Reaper and I exchange puzzled looks. “Humans love sex tapes, why would it matter if one made one or not?”
“Believe it or not, the Kim Kardashian sex tape was a pivotal moment upon which the fate of the entire globe was decided. It is possible to pin point that event, and human society’s reaction to it as the slide into what we like to call the era of the entertainer. Nothing was truly real after that point.”
“Nothing was real?”
“They started to fake their asses. Once you fake your ass, there’s pretty much nothing left to be real about. And once everything is fake, then nothing matters. Humanity descended into an ever more reckless state of complete confusion from that point onwards. Terribly sad.”
I am skeptical about what Andrew is saying. It’s not that it doesn’t make sense. It’s that it almost makes too much sense. I never trust explanations I can understand, as a general rule. Life is never simple, so if it seems to be, I must be getting something wrong.
“Anywho,” Andrew continues. “I’m what they call upper tier, gold star, exclusive. I liase with Galactor corporation entities like Roi, and then I come back and deal with fake President Regan and fake Prime Minister Thatcher.”
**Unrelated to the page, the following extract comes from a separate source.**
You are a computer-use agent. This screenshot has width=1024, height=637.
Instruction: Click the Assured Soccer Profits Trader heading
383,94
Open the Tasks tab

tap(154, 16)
“Do they know they’re fake?”
“They do not. They think I’m an Iranian arms dealer. They sell me guns, I manipulate the imaginary ones and zeroes which they consider to be important in their accounts, and then I ship the guns back to their inventories. That’s how the simulation’s economy works.”
I’m actually learning a lot right now. I never expected to enjoy a visit to a place like this as much as I am.
“That’s actually pretty smart,” I say.
“OW!” I say next, because 42 has just sunk the teeth of her very real and yet also very fake suit right into my fake upper thigh which never the less transmits pain signals to my brain. “BAD GIRL!”